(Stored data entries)
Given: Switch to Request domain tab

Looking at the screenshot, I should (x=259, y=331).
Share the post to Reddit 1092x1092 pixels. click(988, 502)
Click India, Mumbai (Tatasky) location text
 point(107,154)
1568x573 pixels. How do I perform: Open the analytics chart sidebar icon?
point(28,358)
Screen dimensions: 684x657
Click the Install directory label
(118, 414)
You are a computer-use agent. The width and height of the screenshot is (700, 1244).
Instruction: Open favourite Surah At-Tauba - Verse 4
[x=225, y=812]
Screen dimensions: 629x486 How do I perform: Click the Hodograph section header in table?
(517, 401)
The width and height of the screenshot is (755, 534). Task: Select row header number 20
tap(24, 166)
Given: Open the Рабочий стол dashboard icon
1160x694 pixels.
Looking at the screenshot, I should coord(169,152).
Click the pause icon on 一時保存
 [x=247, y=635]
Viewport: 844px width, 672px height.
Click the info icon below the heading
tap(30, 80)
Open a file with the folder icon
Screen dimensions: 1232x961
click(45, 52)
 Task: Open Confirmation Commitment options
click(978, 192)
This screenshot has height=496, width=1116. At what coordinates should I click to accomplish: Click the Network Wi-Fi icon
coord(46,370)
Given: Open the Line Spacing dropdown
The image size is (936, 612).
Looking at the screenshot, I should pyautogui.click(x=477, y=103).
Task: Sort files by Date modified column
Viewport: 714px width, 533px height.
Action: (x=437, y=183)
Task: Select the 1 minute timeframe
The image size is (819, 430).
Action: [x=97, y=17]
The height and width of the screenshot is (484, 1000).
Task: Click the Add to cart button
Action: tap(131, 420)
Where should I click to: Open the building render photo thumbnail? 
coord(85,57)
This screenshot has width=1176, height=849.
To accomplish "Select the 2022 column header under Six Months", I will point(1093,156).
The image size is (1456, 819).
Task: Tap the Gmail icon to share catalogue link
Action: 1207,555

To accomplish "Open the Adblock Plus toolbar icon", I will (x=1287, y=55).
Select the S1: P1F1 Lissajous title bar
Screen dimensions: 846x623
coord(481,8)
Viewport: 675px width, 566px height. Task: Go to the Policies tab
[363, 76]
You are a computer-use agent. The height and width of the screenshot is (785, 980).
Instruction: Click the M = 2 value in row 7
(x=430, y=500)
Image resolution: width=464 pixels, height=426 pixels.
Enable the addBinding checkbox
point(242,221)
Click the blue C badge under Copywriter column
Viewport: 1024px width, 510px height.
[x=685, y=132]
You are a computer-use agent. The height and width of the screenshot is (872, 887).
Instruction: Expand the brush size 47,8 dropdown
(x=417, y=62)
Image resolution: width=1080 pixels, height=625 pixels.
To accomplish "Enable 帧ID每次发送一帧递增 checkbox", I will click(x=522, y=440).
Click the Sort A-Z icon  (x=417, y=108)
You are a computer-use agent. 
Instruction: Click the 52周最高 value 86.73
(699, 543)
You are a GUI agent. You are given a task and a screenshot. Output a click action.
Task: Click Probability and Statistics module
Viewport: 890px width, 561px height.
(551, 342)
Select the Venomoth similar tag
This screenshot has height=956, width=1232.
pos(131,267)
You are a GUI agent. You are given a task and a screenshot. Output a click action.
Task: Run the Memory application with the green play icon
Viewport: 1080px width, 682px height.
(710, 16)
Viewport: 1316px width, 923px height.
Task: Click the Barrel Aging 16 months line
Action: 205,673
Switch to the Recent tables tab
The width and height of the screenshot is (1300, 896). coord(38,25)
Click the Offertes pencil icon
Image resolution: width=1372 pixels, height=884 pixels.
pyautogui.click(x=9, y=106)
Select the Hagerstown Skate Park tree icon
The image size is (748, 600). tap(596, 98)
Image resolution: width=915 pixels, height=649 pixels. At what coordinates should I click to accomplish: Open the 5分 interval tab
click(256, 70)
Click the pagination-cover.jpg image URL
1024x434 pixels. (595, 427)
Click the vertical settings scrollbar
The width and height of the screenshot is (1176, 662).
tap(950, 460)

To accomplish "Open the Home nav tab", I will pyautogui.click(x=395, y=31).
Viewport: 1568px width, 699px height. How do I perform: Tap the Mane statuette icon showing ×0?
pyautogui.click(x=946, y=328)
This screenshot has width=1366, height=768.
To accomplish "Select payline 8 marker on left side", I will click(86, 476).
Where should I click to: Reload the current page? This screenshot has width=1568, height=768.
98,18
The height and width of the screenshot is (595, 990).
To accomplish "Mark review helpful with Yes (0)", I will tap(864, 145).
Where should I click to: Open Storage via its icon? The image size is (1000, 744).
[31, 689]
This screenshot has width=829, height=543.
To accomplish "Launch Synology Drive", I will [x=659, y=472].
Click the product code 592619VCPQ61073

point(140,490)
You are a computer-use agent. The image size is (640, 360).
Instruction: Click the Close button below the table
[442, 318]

**Your assignment**
So that nothing is lost, please reproduce each entry exactly as written.

**Reply to the task**
Given: Switch to Request domain tab

Looking at the screenshot, I should (x=259, y=331).
Share the post to Reddit 1092x1092 pixels. click(988, 502)
Click India, Mumbai (Tatasky) location text
 point(107,154)
1568x573 pixels. How do I perform: Open the analytics chart sidebar icon?
point(28,358)
Screen dimensions: 684x657
Click the Install directory label
(118, 414)
You are a computer-use agent. The width and height of the screenshot is (700, 1244).
Instruction: Open favourite Surah At-Tauba - Verse 4
[x=225, y=812]
Screen dimensions: 629x486 How do I perform: Click the Hodograph section header in table?
(517, 401)
The width and height of the screenshot is (755, 534). Task: Select row header number 20
tap(24, 166)
Given: Open the Рабочий стол dashboard icon
1160x694 pixels.
Looking at the screenshot, I should coord(169,152).
Click the pause icon on 一時保存
 [x=247, y=635]
Viewport: 844px width, 672px height.
Click the info icon below the heading
tap(30, 80)
Open a file with the folder icon
Screen dimensions: 1232x961
click(45, 52)
 Task: Open Confirmation Commitment options
click(978, 192)
This screenshot has height=496, width=1116. At what coordinates should I click to accomplish: Click the Network Wi-Fi icon
coord(46,370)
Given: Open the Line Spacing dropdown
The image size is (936, 612).
Looking at the screenshot, I should pyautogui.click(x=477, y=103).
Task: Sort files by Date modified column
Viewport: 714px width, 533px height.
Action: (x=437, y=183)
Task: Select the 1 minute timeframe
The image size is (819, 430).
Action: [x=97, y=17]
The height and width of the screenshot is (484, 1000).
Task: Click the Add to cart button
Action: tap(131, 420)
Where should I click to: Open the building render photo thumbnail? 
coord(85,57)
This screenshot has width=1176, height=849.
To accomplish "Select the 2022 column header under Six Months", I will point(1093,156).
The image size is (1456, 819).
Task: Tap the Gmail icon to share catalogue link
Action: 1207,555

To accomplish "Open the Adblock Plus toolbar icon", I will (x=1287, y=55).
Select the S1: P1F1 Lissajous title bar
Screen dimensions: 846x623
coord(481,8)
Viewport: 675px width, 566px height. Task: Go to the Policies tab
[363, 76]
You are a computer-use agent. The height and width of the screenshot is (785, 980).
Instruction: Click the M = 2 value in row 7
(x=430, y=500)
Image resolution: width=464 pixels, height=426 pixels.
Enable the addBinding checkbox
point(242,221)
Click the blue C badge under Copywriter column
Viewport: 1024px width, 510px height.
[x=685, y=132]
You are a computer-use agent. The height and width of the screenshot is (872, 887).
Instruction: Expand the brush size 47,8 dropdown
(x=417, y=62)
Image resolution: width=1080 pixels, height=625 pixels.
To accomplish "Enable 帧ID每次发送一帧递增 checkbox", I will click(x=522, y=440).
Click the Sort A-Z icon  (x=417, y=108)
You are a computer-use agent. 
Instruction: Click the 52周最高 value 86.73
(699, 543)
You are a GUI agent. You are given a task and a screenshot. Output a click action.
Task: Click Probability and Statistics module
Viewport: 890px width, 561px height.
(551, 342)
Select the Venomoth similar tag
This screenshot has height=956, width=1232.
pos(131,267)
You are a GUI agent. You are given a task and a screenshot. Output a click action.
Task: Run the Memory application with the green play icon
Viewport: 1080px width, 682px height.
(710, 16)
Viewport: 1316px width, 923px height.
Task: Click the Barrel Aging 16 months line
Action: 205,673
Switch to the Recent tables tab
The width and height of the screenshot is (1300, 896). coord(38,25)
Click the Offertes pencil icon
Image resolution: width=1372 pixels, height=884 pixels.
pyautogui.click(x=9, y=106)
Select the Hagerstown Skate Park tree icon
The image size is (748, 600). tap(596, 98)
Image resolution: width=915 pixels, height=649 pixels. At what coordinates should I click to accomplish: Open the 5分 interval tab
click(256, 70)
Click the pagination-cover.jpg image URL
1024x434 pixels. (595, 427)
Click the vertical settings scrollbar
The width and height of the screenshot is (1176, 662).
tap(950, 460)

To accomplish "Open the Home nav tab", I will pyautogui.click(x=395, y=31).
Viewport: 1568px width, 699px height. How do I perform: Tap the Mane statuette icon showing ×0?
pyautogui.click(x=946, y=328)
This screenshot has width=1366, height=768.
To accomplish "Select payline 8 marker on left side", I will click(86, 476).
Where should I click to: Reload the current page? This screenshot has width=1568, height=768.
98,18
The height and width of the screenshot is (595, 990).
To accomplish "Mark review helpful with Yes (0)", I will tap(864, 145).
Where should I click to: Open Storage via its icon? The image size is (1000, 744).
[31, 689]
This screenshot has width=829, height=543.
To accomplish "Launch Synology Drive", I will [x=659, y=472].
Click the product code 592619VCPQ61073

point(140,490)
You are a computer-use agent. The image size is (640, 360).
Instruction: Click the Close button below the table
[442, 318]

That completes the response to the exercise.